With Dow’s support and funding, Buttlar’s lab established a process for adding the waste plastic. He says it took his group about six months to settle on a design that would meet road pavement standards — namely, that it wouldn’t crack or rut under the extremes of temperature and that it would roll out with consistent density beneath the compactors. Buttlar says the plastic-enhanced material, which also contained a Dow polymer that helped compatibilize the recycled plastic, passed the tests with flying colors and was ready for the real world by the spring of 2021. Rain delays pushed back the start date, but by August they were ready to introduce Columbia’s Stadium Boulevard to its new skin.
The road to the future
The test road — an experiment in progress — is accessible to anyone with a vehicle. Start at the corner of College and Stadium, on the edge of campus, and head east. The pavement in that first section includes recycled rubber tires, finely ground before mixing with the other ingredients in asphalt. That idea, Buttlar says, is even further along than the plastic waste pavement. “We finished our research and continued demonstrations” years ago, he says, and “the economics and supply chain are finally catching up. Its usage is kind of exploding right now.”
Beyond that section, heading uphill past the rock cut, is a section paved with the first of three experimental mixtures that include recycled plastic. Turn around at Route 63 and head back toward campus to drive over the other two. The first is paved with a different mix of plastic and asphalt. In those test sections, plastic accounted for between 5% and 10% of the weight of the asphalt binder, and Buttlar estimates that the project diverted about 2.7 million plastic bags from landfills.
The final stretch includes the recycled plastic mixed with ELVALOY™ RET. Buttlar also discovered that the recycled plastic plus Dow’s polymer allowed removal of other additives that are required with recycled asphalt. The use of both recycled and new polymers is usually called a hybrid approach.
“We think the hybrid approach could be used for interstates because of its combined durability and sustainability benefits,” he says. “Making these mixes with a little bit of new polymer and a heavy dose of recycled polymer would be a big win for the environment.”
Buttlar has been vigilantly surveying the experimental stretches of Stadium Boulevard for cracks and ruts. Ahlvers says MoDOT will check every year or so. It will want to know, for example, how it fared in the winter. “That’s when it gets the salt and the snowplow blades,” he says.
The next few years could see rapid progress in the technology. Buttlar anticipates that by the end of 2022, the state will have established new specifications for including ground rubber — and then, by a year or two later, for including recycled plastic. “The general public will see the benefit pretty soon if things keep going well.”

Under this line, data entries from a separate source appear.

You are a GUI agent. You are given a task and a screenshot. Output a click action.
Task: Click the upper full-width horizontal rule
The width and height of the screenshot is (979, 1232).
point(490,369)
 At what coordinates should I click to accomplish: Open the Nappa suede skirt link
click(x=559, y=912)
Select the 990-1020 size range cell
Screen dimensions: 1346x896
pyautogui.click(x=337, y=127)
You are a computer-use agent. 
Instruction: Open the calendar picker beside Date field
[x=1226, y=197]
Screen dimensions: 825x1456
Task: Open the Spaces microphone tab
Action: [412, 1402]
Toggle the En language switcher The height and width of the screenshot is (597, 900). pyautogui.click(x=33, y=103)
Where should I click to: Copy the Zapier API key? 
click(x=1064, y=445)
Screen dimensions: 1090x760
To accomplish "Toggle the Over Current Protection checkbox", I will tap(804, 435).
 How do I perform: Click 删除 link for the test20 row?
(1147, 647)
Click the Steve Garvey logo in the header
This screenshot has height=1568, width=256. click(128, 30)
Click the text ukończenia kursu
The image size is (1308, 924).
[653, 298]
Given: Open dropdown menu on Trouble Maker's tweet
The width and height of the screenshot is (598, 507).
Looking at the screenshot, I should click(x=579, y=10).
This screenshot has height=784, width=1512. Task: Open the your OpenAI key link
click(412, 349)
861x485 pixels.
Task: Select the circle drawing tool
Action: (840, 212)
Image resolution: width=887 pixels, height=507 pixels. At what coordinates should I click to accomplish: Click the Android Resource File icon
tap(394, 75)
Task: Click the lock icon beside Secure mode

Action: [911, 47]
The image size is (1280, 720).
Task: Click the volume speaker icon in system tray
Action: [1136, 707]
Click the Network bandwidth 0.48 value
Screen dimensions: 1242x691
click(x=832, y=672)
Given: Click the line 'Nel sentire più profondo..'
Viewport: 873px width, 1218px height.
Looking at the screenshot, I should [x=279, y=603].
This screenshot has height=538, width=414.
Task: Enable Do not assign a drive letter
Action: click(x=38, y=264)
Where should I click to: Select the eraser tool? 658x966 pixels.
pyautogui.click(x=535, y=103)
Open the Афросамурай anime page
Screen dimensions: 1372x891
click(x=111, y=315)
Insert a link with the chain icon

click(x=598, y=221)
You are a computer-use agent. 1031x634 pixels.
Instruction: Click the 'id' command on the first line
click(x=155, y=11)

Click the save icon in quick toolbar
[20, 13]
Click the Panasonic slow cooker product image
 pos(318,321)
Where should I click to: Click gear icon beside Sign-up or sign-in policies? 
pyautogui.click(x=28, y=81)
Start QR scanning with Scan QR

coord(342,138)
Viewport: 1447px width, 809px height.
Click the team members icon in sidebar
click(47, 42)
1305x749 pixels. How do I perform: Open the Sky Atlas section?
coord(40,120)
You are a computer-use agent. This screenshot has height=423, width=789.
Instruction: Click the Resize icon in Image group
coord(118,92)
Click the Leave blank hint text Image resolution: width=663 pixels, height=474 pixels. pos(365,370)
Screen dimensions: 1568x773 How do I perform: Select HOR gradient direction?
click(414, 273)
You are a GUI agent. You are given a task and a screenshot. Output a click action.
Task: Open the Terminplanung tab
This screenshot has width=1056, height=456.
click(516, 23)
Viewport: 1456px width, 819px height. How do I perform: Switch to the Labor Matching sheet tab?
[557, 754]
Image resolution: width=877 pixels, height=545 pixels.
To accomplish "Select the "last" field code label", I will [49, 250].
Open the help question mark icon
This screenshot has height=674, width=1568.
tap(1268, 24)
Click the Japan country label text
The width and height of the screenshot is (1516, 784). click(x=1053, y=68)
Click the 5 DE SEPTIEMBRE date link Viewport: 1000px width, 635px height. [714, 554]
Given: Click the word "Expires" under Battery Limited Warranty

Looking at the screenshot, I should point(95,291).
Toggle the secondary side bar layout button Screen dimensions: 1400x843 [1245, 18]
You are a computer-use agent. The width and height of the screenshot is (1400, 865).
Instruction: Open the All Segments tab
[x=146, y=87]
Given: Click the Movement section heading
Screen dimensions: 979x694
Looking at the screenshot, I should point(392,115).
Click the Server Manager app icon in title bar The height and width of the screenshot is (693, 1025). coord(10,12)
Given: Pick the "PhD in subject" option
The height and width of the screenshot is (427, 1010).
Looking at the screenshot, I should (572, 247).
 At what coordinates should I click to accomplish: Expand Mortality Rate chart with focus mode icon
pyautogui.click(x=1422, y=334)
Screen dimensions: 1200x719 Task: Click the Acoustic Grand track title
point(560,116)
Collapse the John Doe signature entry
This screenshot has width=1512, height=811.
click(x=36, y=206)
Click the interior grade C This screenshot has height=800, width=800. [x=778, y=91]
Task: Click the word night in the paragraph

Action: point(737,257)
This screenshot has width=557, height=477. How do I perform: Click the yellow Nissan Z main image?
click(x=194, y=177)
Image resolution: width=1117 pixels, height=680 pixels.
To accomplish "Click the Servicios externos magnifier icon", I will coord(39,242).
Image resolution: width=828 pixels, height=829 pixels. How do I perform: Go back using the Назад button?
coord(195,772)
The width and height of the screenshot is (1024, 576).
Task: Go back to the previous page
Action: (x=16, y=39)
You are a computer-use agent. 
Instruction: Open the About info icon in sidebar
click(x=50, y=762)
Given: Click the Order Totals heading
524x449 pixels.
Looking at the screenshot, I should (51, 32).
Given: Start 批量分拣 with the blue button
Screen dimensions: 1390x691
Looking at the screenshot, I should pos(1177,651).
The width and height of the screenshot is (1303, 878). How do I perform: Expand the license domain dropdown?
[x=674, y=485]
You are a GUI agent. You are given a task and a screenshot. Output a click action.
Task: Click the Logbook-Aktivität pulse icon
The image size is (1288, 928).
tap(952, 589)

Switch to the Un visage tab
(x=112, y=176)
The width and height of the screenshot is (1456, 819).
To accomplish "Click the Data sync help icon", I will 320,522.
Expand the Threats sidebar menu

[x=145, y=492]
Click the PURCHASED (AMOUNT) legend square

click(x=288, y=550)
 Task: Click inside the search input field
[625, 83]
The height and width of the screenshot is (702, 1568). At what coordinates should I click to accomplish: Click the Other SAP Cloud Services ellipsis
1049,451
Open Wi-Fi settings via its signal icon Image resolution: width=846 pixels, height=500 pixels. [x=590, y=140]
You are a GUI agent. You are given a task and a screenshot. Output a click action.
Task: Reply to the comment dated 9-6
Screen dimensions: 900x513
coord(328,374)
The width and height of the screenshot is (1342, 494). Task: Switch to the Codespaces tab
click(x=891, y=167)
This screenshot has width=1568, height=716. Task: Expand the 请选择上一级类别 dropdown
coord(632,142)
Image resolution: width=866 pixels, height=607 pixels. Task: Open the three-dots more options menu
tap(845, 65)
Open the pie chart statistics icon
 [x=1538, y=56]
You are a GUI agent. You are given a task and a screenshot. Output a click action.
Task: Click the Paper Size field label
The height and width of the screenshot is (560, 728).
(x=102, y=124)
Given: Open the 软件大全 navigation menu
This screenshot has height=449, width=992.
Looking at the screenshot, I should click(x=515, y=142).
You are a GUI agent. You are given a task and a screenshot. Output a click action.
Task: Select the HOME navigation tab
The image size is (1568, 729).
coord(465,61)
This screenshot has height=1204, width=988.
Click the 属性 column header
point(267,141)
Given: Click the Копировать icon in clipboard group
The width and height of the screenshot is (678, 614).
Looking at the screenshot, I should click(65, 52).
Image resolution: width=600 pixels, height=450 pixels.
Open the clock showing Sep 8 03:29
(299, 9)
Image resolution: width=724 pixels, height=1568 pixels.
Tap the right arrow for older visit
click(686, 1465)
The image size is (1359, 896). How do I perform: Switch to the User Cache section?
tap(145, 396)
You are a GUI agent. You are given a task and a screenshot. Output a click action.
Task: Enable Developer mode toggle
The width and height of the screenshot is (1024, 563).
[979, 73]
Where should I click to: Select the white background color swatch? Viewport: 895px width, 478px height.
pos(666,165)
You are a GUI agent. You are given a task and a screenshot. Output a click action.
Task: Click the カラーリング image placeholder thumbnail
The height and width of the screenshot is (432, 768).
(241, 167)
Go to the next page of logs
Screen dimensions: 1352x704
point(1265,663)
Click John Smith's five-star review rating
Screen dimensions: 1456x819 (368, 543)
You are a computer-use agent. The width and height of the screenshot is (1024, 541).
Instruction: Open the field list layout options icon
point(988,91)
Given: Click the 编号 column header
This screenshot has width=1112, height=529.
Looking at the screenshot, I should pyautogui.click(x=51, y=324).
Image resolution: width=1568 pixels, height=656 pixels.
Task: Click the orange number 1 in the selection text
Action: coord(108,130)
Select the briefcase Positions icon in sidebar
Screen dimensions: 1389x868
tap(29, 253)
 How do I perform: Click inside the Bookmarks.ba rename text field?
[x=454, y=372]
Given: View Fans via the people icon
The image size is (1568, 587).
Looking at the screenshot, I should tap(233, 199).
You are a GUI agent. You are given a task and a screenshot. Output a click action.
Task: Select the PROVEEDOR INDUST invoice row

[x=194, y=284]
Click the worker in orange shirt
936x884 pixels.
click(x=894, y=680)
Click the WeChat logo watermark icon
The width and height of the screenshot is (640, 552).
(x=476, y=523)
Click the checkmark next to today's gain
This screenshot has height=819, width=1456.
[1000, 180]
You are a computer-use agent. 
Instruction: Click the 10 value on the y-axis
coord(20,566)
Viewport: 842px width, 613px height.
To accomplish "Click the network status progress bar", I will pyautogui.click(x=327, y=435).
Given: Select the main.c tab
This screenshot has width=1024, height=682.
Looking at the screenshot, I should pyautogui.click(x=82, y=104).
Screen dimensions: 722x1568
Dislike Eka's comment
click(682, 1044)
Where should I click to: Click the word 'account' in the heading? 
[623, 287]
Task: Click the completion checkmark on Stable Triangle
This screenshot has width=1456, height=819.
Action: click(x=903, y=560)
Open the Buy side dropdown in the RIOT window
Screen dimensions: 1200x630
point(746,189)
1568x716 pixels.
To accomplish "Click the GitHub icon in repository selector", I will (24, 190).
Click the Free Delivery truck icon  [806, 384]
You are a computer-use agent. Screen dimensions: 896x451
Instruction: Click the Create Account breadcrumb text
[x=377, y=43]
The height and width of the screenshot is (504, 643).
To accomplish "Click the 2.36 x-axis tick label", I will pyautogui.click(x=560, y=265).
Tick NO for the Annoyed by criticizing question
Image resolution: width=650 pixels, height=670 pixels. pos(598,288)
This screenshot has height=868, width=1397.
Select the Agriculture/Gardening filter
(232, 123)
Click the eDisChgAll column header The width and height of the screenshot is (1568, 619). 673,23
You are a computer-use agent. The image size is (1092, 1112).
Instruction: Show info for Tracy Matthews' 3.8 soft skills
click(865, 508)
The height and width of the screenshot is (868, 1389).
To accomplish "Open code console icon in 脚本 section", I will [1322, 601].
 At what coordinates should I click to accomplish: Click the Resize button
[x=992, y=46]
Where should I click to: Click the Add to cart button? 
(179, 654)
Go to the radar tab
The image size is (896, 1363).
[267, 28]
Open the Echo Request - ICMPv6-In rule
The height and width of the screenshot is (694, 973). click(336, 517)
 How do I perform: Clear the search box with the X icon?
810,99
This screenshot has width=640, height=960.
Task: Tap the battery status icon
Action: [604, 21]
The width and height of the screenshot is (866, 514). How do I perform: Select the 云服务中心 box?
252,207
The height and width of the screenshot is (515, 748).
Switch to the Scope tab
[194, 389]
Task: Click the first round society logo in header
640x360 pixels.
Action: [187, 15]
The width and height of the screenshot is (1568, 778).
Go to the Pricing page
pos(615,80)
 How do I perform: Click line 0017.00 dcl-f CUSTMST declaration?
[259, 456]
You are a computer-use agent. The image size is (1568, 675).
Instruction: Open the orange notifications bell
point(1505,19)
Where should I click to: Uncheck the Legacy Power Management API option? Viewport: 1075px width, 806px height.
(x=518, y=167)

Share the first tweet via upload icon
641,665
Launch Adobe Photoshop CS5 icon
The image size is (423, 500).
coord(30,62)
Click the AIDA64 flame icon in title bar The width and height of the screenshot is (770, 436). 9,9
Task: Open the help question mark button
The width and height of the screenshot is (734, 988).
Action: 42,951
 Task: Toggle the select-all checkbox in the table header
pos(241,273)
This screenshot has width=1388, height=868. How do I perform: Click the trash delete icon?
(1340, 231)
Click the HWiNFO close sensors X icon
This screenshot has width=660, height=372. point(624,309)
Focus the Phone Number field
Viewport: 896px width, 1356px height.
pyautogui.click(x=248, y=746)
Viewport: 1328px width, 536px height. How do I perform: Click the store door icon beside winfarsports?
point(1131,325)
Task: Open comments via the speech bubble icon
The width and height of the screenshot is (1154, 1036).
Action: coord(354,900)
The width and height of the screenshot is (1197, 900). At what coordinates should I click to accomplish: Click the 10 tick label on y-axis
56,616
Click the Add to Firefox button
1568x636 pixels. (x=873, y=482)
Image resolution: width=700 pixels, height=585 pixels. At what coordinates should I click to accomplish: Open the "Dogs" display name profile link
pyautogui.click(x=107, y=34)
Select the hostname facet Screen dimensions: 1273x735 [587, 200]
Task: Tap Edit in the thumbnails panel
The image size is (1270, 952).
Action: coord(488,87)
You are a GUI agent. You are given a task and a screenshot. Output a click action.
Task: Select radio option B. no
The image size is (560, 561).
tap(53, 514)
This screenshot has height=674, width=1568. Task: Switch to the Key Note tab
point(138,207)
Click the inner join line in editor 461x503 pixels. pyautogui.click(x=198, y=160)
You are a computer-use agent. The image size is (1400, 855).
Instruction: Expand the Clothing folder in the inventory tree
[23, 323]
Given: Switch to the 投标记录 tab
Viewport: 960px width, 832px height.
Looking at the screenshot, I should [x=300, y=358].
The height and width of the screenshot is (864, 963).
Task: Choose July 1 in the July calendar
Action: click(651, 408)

He’s also planning a demonstration on an interstate in southeastern Missouri, which is important because superhighways weren’t designed to last forever. “We have this habit of keeping pavements on life support well beyond their original design lives,” he says. Highways that were originally paved with concrete, for example, may have developed cracks over time — and those cracks usually travel upward through any resurfacing layers used to extend life. Efficient paving material may slow down cracks in resurfacing layers, extending their lives and keeping the roads in a smoother condition until they can be rebuilt.
“I love conducting research on pavements that allows us to be flexible and adaptive as we look to the future,” Buttlar says. “We have to prepare for connected and autonomous vehicles, truck platoons, vehicle charging, and all the things that are going to happen as transportation transforms. We have to build and adapt roads for the cars of the future.”